A:Yes, temporarily. Normally ESDC allocates severance and separation earnings against your claim, which delays EI until the severance weeks run out. That allocation rule is suspended for claims and allocations starting March 30, 2025 through October 10, 2026 — during the window, severance and EI are collectible simultaneously. The one-week waiting period is also waived for claims starting in the same window, and long-tenured workers (claims starting June 15, 2025 through October 10, 2026) can receive up to 20 extra weeks of regular benefits, to a maximum of 65 weeks. The 2026 maximum EI benefit is $729/week (55% of average insurable earnings, on maximum insurable earnings of $68,900). The deadline matters: for claims starting after October 10, 2026, the normal allocation rule is scheduled to return. If you were just laid off, file now rather than waiting for the severance cheque to clear.

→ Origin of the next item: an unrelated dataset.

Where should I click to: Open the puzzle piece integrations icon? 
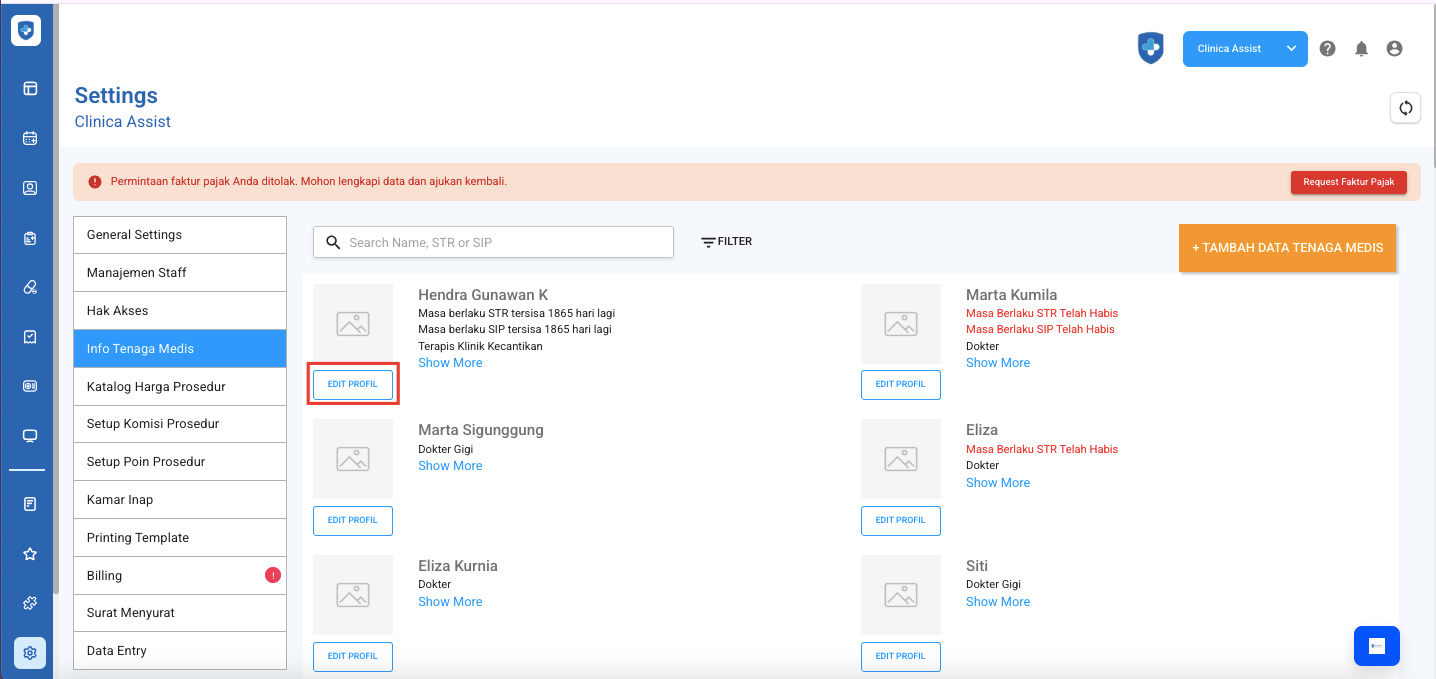pyautogui.click(x=30, y=603)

Q:Is collecting EI halal in the first place?

A:This is a genuinely contested point, and this article does not resolve it. EI is not a voluntary commercial insurance policy — it is a mandatory, state-run contributory program you were legally required to pay into (1.63% of insurable earnings in 2026, to a maximum employee premium of $1,123.07). Many contemporary scholars treat mandatory government social-insurance schemes differently from voluntary conventional insurance precisely because there is no choice and no commercial gharar-based contract you elected to enter; on that view, claiming the benefit you were compelled to fund is permissible. Other scholars take a more restrictive position, limiting what a claimant should keep relative to what they contributed. Both positions exist among qualified scholars, and your madhhab and personal circumstances matter. Ask a qualified scholar before you rely on either view — this FAQ is educational, not a fatwa.

Q:How do I avoid the 30% withholding on my severance?

A:Ask your employer to transfer the money directly to your RRSP instead of paying it to you in cash. Severance paid as a retiring allowance is subject to lump-sum withholding when paid directly to you: 10% up to $5,000, 20% from $5,001 to $15,000, and 30% above $15,000 (5%, 10% and 15% respectively in Quebec), based on the total retiring allowance paid or expected in the calendar year. But CRA's rules for employers state that no income tax is withheld on the portion transferred directly to your RRSP within your available RRSP deduction limit — you just give your employer a written statement confirming the amount fits inside your room, and no CRA letter of authority is required. If you have years of service before 1996, an additional eligible portion ($2,000 per pre-1996 year, plus $1,500 per pre-1989 year with unvested pension contributions) can be transferred regardless of your room. One caution: the transfer defers tax, it does not erase it — the money is taxed when it eventually comes out of the RRSP or RRIF.

Q:Does my severance create new RRSP room?

A:No. RRSP room is generated by earned income — salary, wages, self-employment income — and a retiring allowance is not earned income under the Income Tax Act definition, so the severance itself adds nothing to next year's room. What you are using for the direct transfer is the unused room you have already accumulated (your 2026 limit is the lesser of $33,810 or 18% of 2025 earned income, plus every unused dollar carried forward from prior years — the carry-forward is why many mid-career professionals have $40,000-$80,000 of room available). Check your latest notice of assessment for the exact figure before you sign the written statement for your employer; overshooting your room triggers over-contribution penalties.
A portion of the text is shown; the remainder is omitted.